Em Verdade e Método, Gadamer analisa a diversidade de funções que são desempenhadas pelo jurista dogmático e pelo historiador do direito. Assim o faz justamente para investigar se existe, efetivamente, uma diferença significativa entre a hermenêutica jurídica e a hermenêutica histórica. Nesse aspecto, o filósofo realiza um confronto com a posição defendida por Emilio Betti, que procura cravar a referida autonomia para cada uma dessas dimensões da hermenêutica (a histórica e a jurídica). A descrição de Betti apoia-se na ideia de que o jurista dogmático procura determinar uma solução jurídica adequada para um caso específico que lhe é apresentado, ao passo que o historiador do direito não trabalha com nenhum caso dado.
Na formulação bettiana, o historiador do Direito não faria outra coisa senão determinar o sentido do direito representando construtivamente na totalidade de sua aplicação. A atividade do jurista seria mais particularista do que a do historiador. Por outro lado, Betti reconhece que, em sua ocupação, o jurista dogmático percorre todo um conjunto de textos situados em um momento distante do tempo e, desse modo, precisará lidar com as questões históricas para poder adaptar de forma adequada o sentido de uma lei à situação que se apresenta. Para a interpretação da lei/direito no presente importa conhecer seu sentido originário, que se encontra em um ponto da história diverso daquele que ocupa o intérprete. Todavia, seu interesse está ligado, necessariamente, à determinação do sentido da lei/direito no presente imediato. Já o historiador pensaria este sentido objetivamente, congelado no momento histórico por ele investigado.
Para Gadamer, porém, a situação hermenêutica é a mesma tanto para o jurista quanto para o historiador. Também o papel desempenhado pela distância temporal existente entre o jurista e o objeto de sua interpretação será distinto daquele observado por Betti. Nas palavras do filósofo: “no hay acceso inmediato al objeto histórico, capaz de proporcionarnos objetivamente su valor posicional. El historiador tiene que realizar la misma reflexión que debe guiar al jurista”.[5]
Também o imaginário[6] jurídico-social apresenta indicativos que dão conta dessa relação originária entre decisão jurídica e história. Veja-se, por exemplo, uma exortação feita pelo então presidente do Supremo Tribunal Federal, o ministro Carlos Ayres Britto. Com efeito, em uma das sessões do julgamento da Ação Penal n. 470, o ministro mencionou que a atividade do juiz – no momento de análise do contexto probatório que instrui uma ação – representa um ato de historiar o fato que dá origem ao caso examinado.

* Objetivo do exercício:
Responda com base no texto sobre hermenêutica jurídica e histórica:
1. Com quem Gadamer faz um confronto em Verdade e Método?
2. Para Gadamer, como é a situação hermenêutica do jurista e do historiador?
3. Em qual julgamento o ministro Carlos Ayres Britto fez a exortação citada?

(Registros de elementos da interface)
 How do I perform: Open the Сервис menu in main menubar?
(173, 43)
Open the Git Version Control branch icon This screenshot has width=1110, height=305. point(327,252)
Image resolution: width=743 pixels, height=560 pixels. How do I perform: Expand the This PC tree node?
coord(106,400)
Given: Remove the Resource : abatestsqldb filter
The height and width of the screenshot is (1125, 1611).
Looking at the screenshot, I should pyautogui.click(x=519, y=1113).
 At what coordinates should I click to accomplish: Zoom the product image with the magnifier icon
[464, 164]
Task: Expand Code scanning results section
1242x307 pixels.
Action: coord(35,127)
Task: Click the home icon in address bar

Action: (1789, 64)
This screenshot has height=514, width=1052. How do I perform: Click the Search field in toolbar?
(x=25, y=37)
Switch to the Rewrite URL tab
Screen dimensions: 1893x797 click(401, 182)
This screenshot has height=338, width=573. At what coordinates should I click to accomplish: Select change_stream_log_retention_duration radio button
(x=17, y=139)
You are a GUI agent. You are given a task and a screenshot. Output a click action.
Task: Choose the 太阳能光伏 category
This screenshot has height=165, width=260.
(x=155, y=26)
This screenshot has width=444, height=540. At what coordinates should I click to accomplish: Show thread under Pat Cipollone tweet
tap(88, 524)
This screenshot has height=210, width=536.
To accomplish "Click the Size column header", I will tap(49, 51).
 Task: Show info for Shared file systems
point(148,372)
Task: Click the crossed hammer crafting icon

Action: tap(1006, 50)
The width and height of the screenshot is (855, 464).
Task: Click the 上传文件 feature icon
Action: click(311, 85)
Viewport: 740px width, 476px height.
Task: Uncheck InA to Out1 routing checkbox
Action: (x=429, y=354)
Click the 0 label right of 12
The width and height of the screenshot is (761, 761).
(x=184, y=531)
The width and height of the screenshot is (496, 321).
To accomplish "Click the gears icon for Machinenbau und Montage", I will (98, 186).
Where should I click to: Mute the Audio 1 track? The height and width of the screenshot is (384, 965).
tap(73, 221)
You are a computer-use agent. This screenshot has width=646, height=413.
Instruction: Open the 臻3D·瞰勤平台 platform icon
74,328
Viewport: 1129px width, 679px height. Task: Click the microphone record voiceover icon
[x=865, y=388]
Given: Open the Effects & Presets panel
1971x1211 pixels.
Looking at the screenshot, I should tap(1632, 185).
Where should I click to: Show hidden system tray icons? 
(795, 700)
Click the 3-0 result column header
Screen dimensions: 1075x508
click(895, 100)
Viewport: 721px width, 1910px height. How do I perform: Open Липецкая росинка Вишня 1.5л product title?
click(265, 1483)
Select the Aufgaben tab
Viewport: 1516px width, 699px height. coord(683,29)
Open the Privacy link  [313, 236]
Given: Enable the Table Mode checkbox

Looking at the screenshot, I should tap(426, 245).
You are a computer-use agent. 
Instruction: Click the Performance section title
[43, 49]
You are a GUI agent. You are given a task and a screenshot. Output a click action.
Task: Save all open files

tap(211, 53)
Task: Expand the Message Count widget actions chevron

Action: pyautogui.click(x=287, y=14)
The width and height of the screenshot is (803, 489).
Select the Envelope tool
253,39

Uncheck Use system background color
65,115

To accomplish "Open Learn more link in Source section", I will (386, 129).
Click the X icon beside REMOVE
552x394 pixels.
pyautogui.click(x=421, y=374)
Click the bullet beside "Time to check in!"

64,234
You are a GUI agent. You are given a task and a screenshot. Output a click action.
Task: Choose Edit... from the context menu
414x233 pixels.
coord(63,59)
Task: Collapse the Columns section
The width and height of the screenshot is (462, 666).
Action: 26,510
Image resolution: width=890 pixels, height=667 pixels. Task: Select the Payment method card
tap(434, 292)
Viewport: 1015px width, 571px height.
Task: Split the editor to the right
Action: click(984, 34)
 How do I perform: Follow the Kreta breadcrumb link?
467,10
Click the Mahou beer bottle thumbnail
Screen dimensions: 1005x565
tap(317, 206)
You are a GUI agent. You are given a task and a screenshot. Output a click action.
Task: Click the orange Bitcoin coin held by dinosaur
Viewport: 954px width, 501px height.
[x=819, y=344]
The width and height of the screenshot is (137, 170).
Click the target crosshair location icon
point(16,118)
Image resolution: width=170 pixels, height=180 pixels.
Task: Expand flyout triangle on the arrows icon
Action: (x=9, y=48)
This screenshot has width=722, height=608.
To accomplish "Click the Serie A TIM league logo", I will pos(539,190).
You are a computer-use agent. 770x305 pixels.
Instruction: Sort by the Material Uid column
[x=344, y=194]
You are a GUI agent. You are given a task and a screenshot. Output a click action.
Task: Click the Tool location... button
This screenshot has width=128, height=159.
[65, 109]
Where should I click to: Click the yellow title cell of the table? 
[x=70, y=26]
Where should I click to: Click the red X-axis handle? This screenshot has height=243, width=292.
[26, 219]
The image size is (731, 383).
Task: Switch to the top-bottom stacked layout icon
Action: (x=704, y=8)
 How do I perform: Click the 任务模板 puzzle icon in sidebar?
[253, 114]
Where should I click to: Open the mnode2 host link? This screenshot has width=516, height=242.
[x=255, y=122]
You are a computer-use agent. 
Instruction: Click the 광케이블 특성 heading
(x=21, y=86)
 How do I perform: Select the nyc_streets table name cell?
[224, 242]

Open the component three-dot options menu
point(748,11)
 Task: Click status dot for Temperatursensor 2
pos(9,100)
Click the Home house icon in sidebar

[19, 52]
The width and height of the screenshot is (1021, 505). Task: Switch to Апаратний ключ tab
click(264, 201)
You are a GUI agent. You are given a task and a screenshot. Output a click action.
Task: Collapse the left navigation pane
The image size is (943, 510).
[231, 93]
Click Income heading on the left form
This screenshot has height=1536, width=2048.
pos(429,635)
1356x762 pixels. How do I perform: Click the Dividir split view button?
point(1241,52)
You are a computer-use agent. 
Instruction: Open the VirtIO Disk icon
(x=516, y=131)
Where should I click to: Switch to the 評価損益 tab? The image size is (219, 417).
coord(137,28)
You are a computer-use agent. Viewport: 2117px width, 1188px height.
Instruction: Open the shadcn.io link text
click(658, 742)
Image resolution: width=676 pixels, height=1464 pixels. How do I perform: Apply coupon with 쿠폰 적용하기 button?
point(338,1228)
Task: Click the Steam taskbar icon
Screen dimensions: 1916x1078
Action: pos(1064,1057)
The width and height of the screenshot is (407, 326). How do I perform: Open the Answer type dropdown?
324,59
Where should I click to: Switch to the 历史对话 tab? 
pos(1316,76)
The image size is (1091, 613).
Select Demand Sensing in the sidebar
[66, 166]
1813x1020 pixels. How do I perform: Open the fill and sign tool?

* Exercício resolvido:
1. Com Emilio Betti.
2. É a mesma para os dois.
3. No julgamento da Ação Penal n. 470.